Interleukin-1β accelerates the onset of stroke in stroke-prone spontaneously hypertensive rats

Abstract

High blood levels of inflammatory biomarkers and immune cells in stroke lesions have been recognized as results of stroke. However, recent studies have suggested that inflammation occurs prior to stroke onset. In this study, we aimed to clarify the role of inflammation in stroke onset among stroke-prone spontaneously hypertensive rats (SHRSP). At 4 weeks of age (before stroke onset), the plasma level of IL-1β was significantly higher in SHRSP (153.0 ± 49.7 pg/ml) than in Wistar Kyoto rats (WKY) (7.7 ± 3.4 pg/ml, P < 0.001 versus SHRSP) or spontaneously hypertensive rats (SHR) (28.0 ± 9.1 pg/ml, P < 0.001 versus SHRSP) (n = 6 per strain). Stimulated IL-1β signal was also observed in cerebrovascular endothelial cells of SHRSP. Gene expressions of IL-1β, IL-1 receptors, caspase-1, and downstream genes (MCP-1 and ICAM-1), which associated with immune cell recruitment, were significantly greater in SHRSP than in WKY or SHR, coincident with greater NFκB protein levels in SHRSP compared to WKY or SHR. In addition, continuous administration of IL-1β (2 μg/day) using an osmotic pump slightly increased the incidence of stroke in SHR (P = 0.046) and significantly accelerated the onset of stroke in SHRSP (P = 0.006) compared to each control (n = 10 per group).
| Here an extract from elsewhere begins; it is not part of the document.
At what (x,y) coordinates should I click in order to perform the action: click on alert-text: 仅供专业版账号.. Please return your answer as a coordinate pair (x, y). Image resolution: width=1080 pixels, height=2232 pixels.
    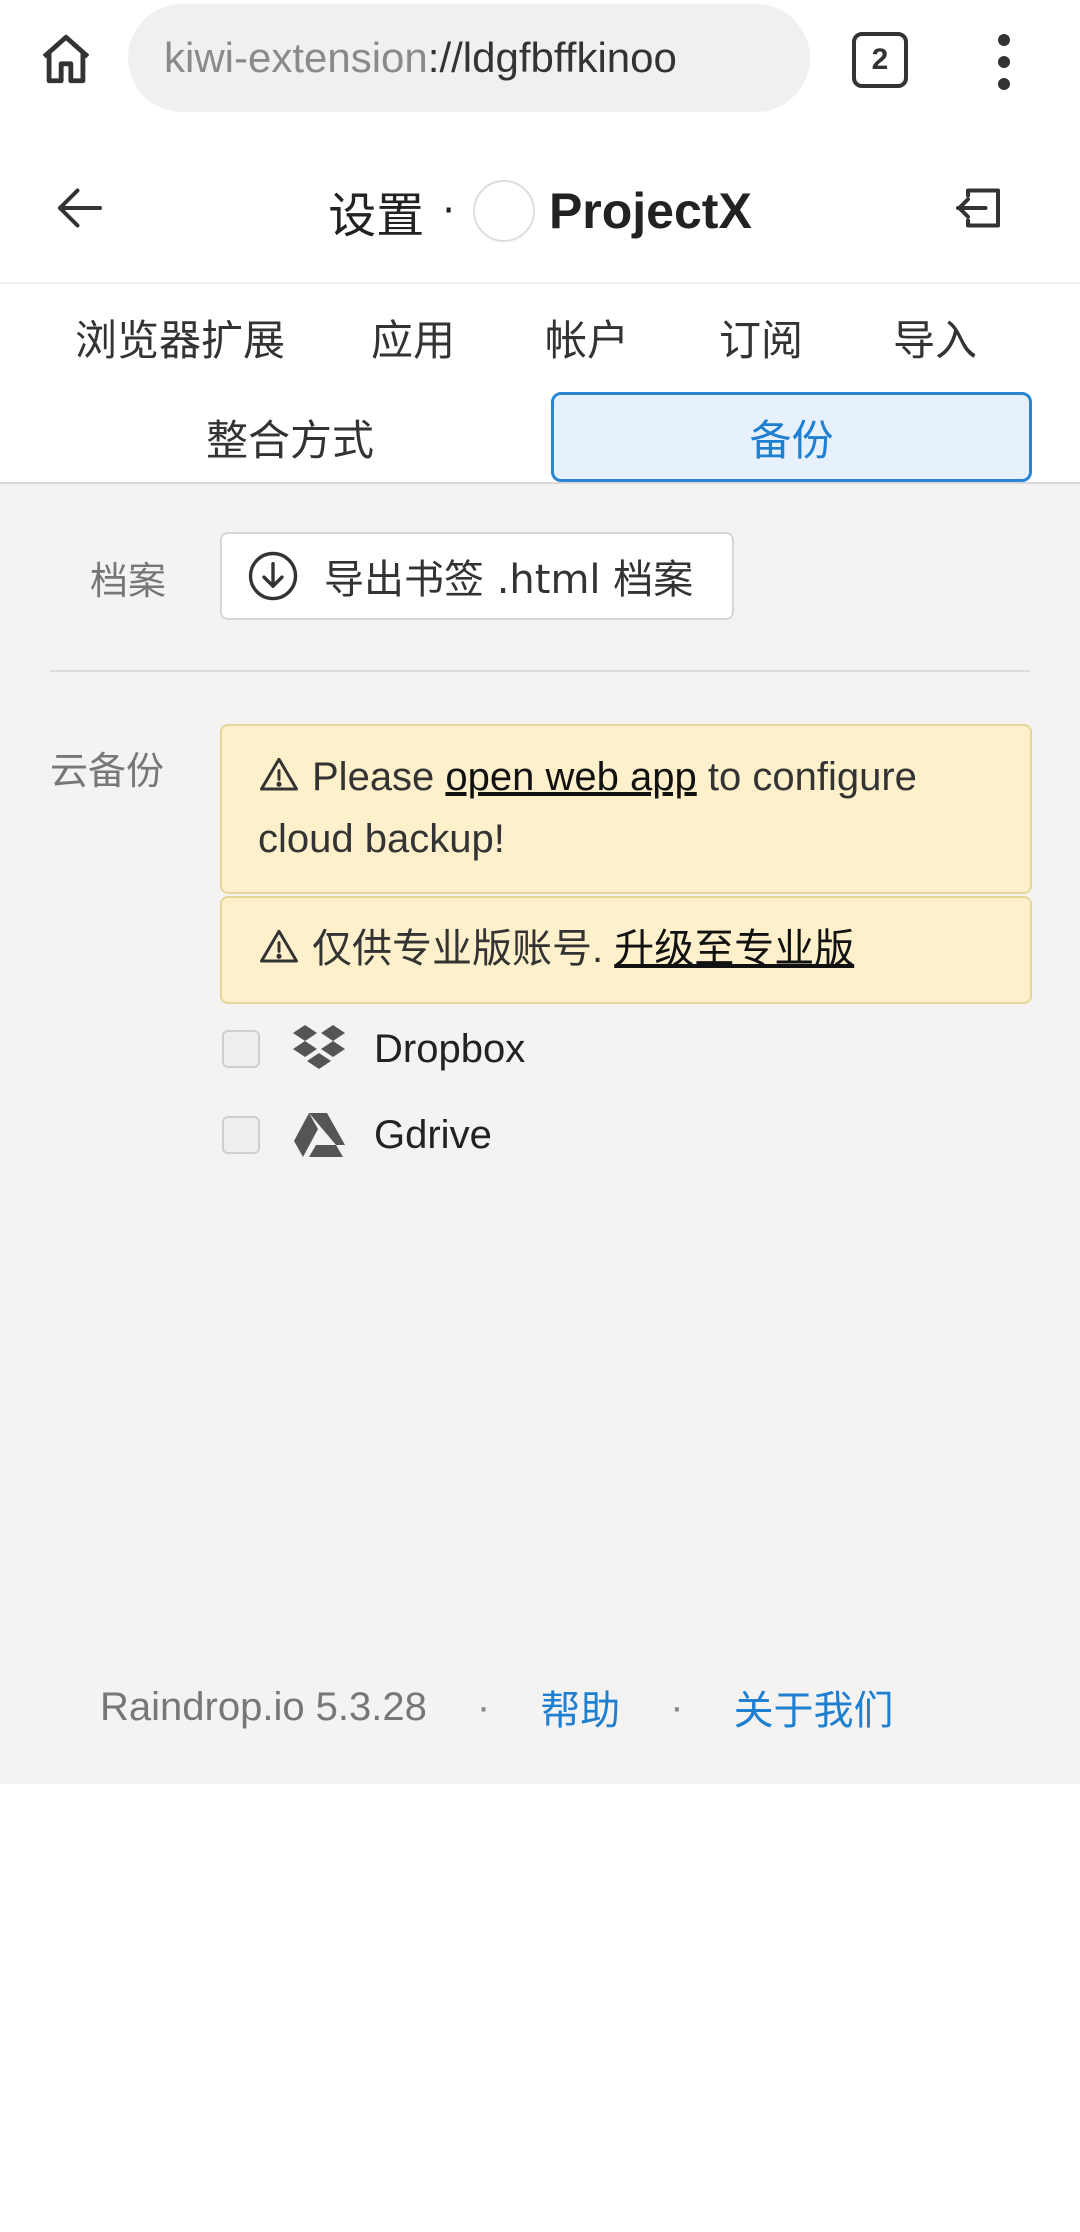
    Looking at the image, I should click on (464, 949).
These results suggest that a stimulated IL-1β signal might be a cause of stroke onset when concomitant with severe hypertension.

Figure 1

IL-1β level in plasma and IL-1β signal-related gene expression in CVECs from each strain. Plasma and CVECs were harvested from WKY, SHR, and SHRSP (male, 4 weeks of age). Total RNA was extracted for quantitative real time PCR. (a) IL-1β level in plasma and (b) IL-1β signal-related gene expression, such as (A) IL-1β, (B) IL-1RI, (C) IL-1RII, (D) caspase-1, (E) MCP-1, and (F) ICAM-1 in CVECs were measured as described in the methods section. Bars show SD, ***P < 0.001 versus WKY, ^††† P < 0.001 versus SHR. n = 5 in each strain. N.D.: not detectable.

Figure 2

NFκB protein levels in CVECs from each strain. CVECs were harvested from WKY, SHR, and SHRSP (male, 4 weeks of age). Whole cell protein was extracted for western blot analysis. Data are presented as mean ± SD of densitometric ratios (WKY was set as 100) of three independent experiments. *P < 0.05, **P < 0.01, ***P < 0.001 versus WKY, ^††† P < 0.001 versus SHR.

Figure 3

Effect of continuous administration of IL-1β on the incidence of stroke in SHR. SHR (male, 10 weeks of age) were given IL-1β (2 μg/day) or vehicle (phosphate-buffered saline) for 4 weeks using osmotic pumps. Photograph of typical hemorrhage lesion in SHR given IL-1β for 4 weeks.

Figure 4

Effect of continuous administration of IL-1β on the onset of stroke in SHRSP. SHRSP (male, 10 weeks of age) were given IL-1β (2 μg/day) or vehicle (phosphate-buffered saline) for 4 weeks using osmotic pumps. Day of stroke onset was determined as described in the methods. (a) Incidence of stroke. n = 10 in each group. (b) Correlation between plasma IL-1β level (measured at 1 week after administration; before any animals did not show stroke sign) and the day of stroke onset. Open circles, control (n = 9; one rat did not show any stroke sign until 4 weeks); closed circles, IL-1β (n = 10). (c) Lifespan during the 4-week administration period.